Gary/Chicago International Airport has completed an expansion of its fuel farm, where jet fuel and aviation gas are stored.

The expansion resolves a controversy that forced the airport's newest fixed-base operator, B. Coleman Aviation, to order and store fuel by the truckload. Fixed-base operators provide services such as aircraft fueling, maintenance and charters.

"It helps overall to improve the competitiveness of the new fixed-base operator, so everyone is on a level playing field," said Airport Director Dan Vicari after Monday's airport authority meeting.

An agreement entered into earlier between the airport authority and B. Coleman authorized spending up to $650,000 to increase fuel farm capacity by 40,000 gallons. Under that agreement, B. Coleman was to finance the upfront cost of the project and then pay itself back by getting a discount on fuel flowage fees normally paid to the airport. The airport retains ownership of the entire fuel farm.

The actual cost of the project came to $547,568, according to the airport. That was almost 9 percent under its projected price. B. Coleman opened for business at the airport two years ago.

The airport's other fixed-base operator, Gary Jet Center, sued over the fuel farm issue in late 2013, citing its own lease, which guaranteed it sufficient fuel farm capacity to serve Boeing Corp. and other customers.
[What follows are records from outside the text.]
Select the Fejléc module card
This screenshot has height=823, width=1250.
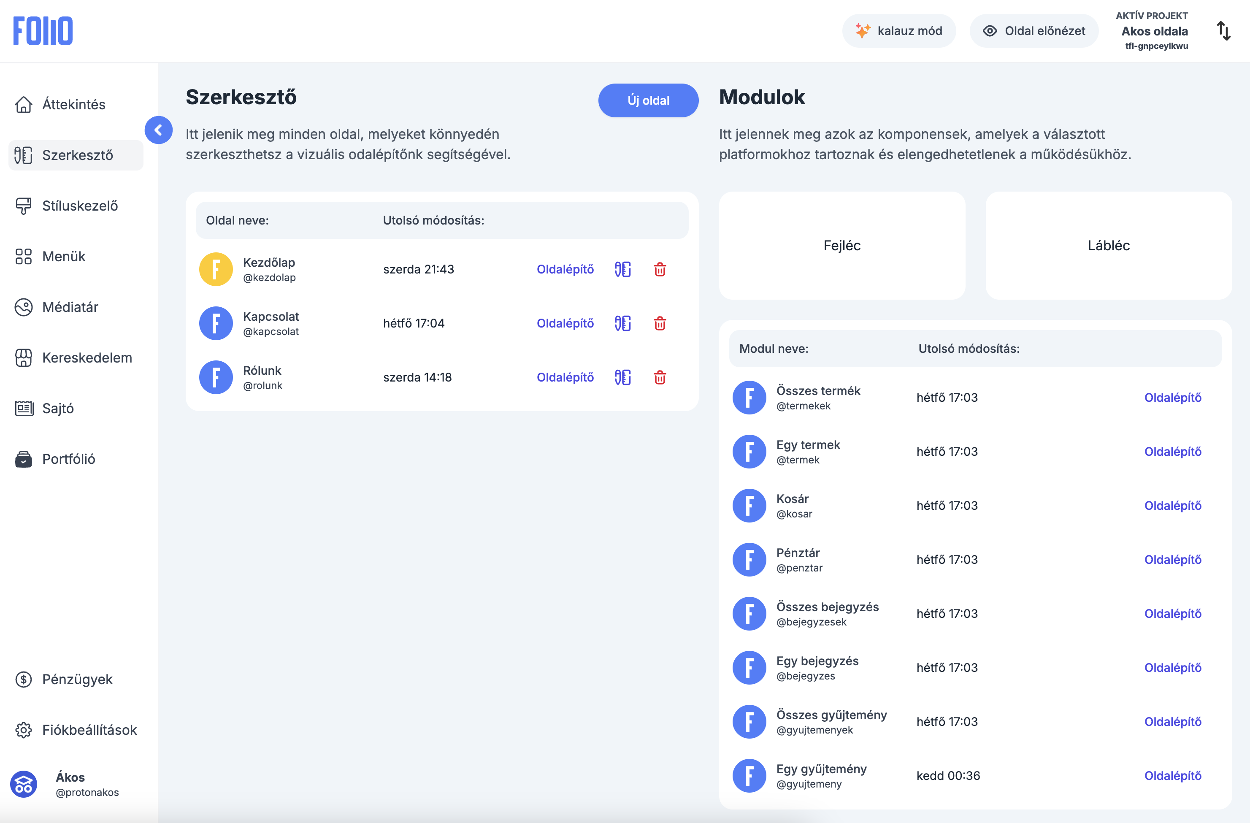point(841,245)
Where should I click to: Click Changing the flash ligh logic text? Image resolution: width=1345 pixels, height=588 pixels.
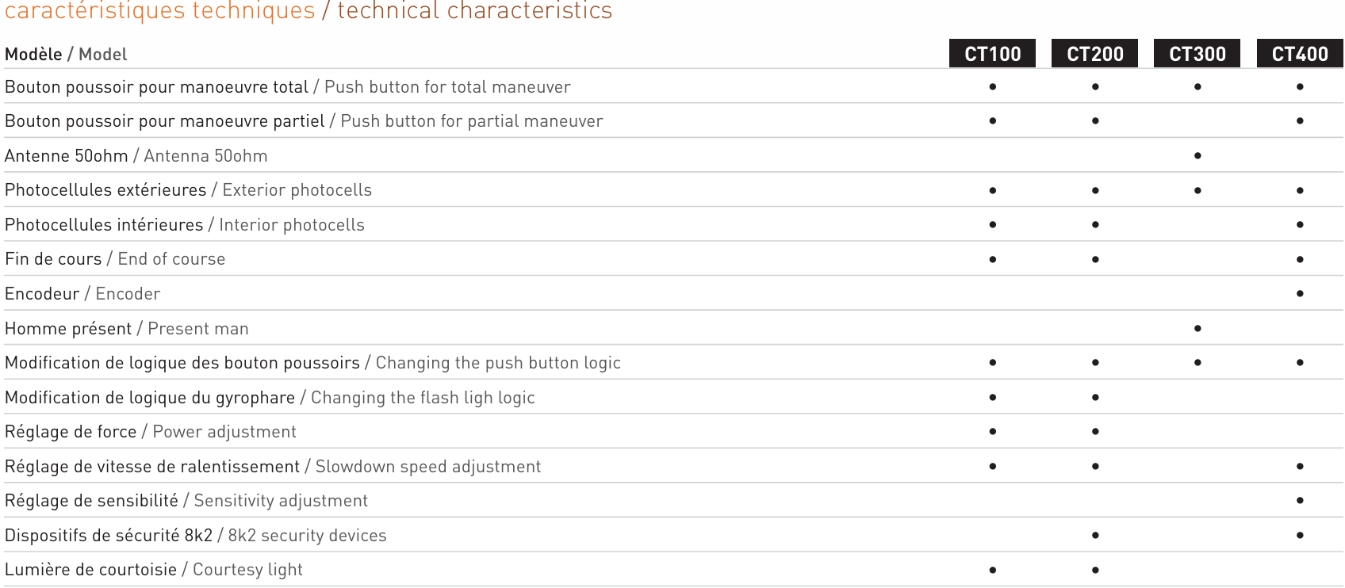[423, 398]
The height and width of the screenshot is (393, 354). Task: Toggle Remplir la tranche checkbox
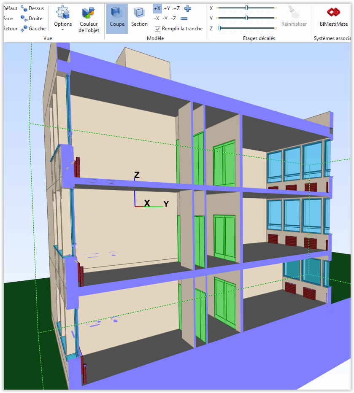coord(158,29)
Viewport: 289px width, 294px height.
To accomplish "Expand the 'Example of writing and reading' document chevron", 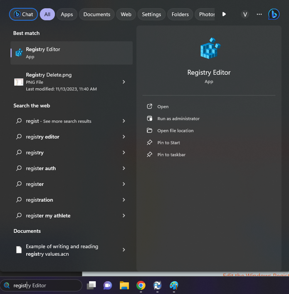I will pyautogui.click(x=124, y=250).
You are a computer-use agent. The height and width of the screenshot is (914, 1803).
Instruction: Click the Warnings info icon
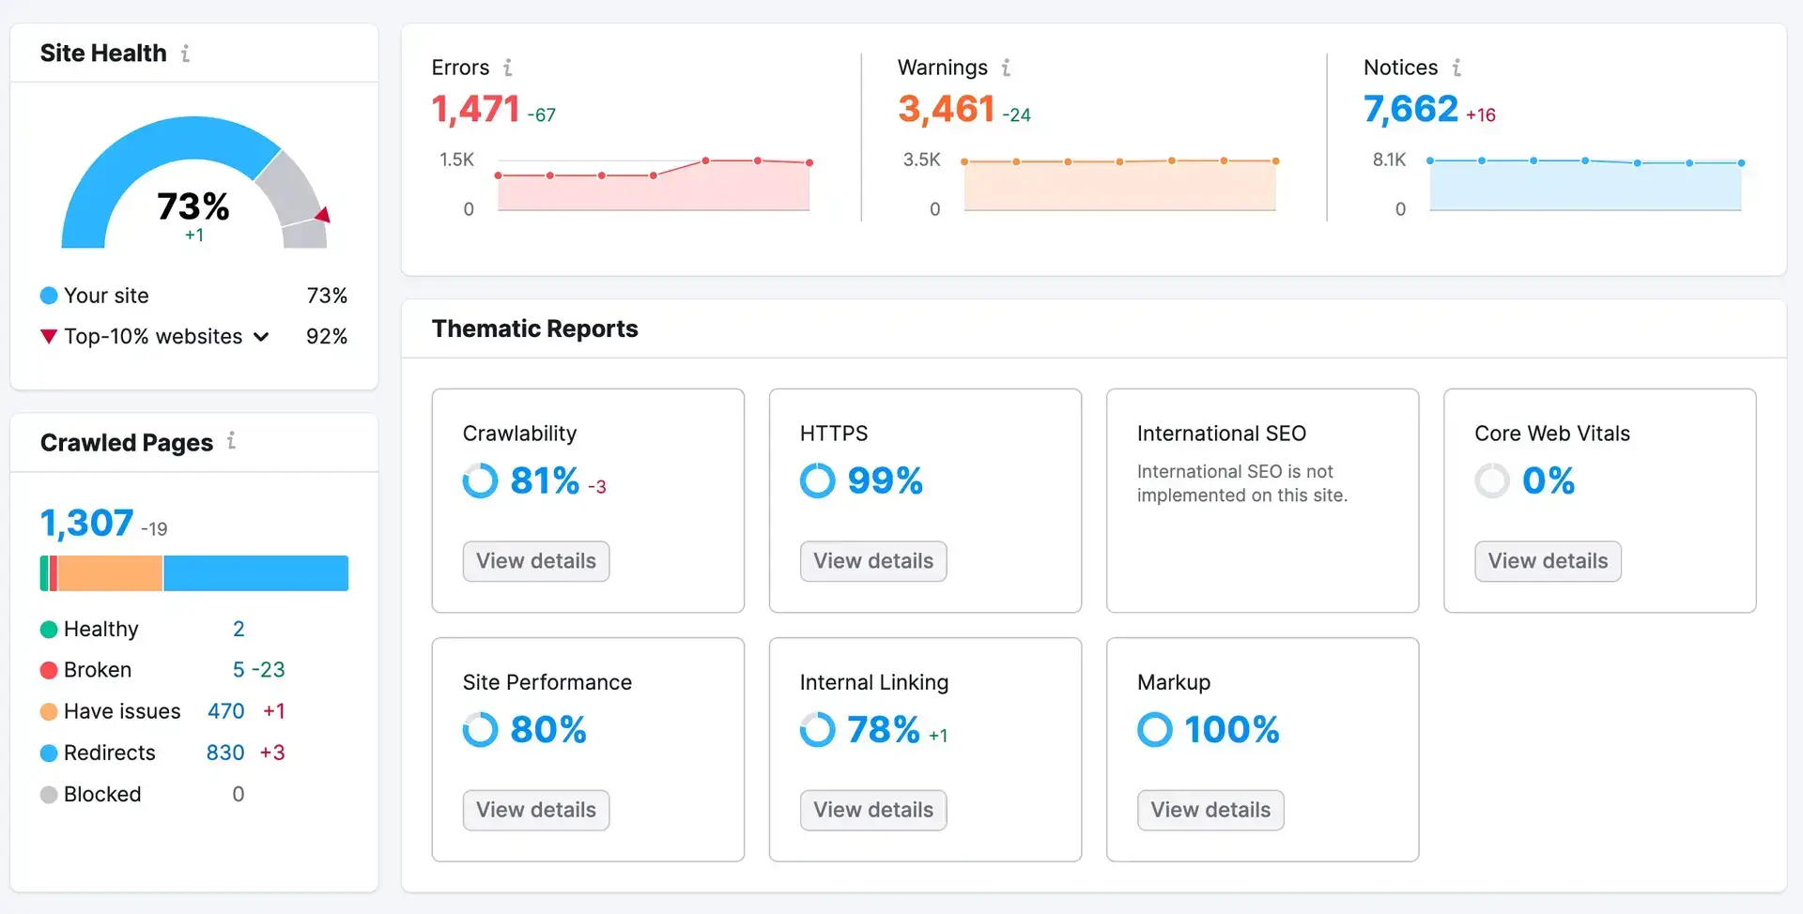click(1007, 68)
That lease provision basically shut B. Coleman out of the fuel farm.

The airport authority eventually settled with Gary Jet Center, promising to respect that lease provision and to work with B. Coleman to expand the fuel farm.

The airport authority at its meeting Monday at the airport administration building also approved several change orders, as it draws nearer to completing the final punch list for its $174 million runway expansion, which opened in July.

The largest change order was to add $724,747 in payments to the contract for Brandenburg Environmental Excavation. The company had to remove much greater amounts of contaminated soil than anticipated, because pollution had seeped deeper into soil than originally thought, Vicari told the authority board. That contract now stands at $5.81 million.

Another change involved adding $200,000 to a contract for LLC On-Call Environmental Response. That contract now stands at $2.22 million. The change will pay for another year of environmental testing in the runway expansion areas.

In a news release issued after the meeting, the airport authority stated plans for a U.S. Customs facility at the Gary airport are moving forward. The U.S. Customs and Border Protection office at O’Hare International Airport will soon assign a project manager to assist with its layout, design, location and construction.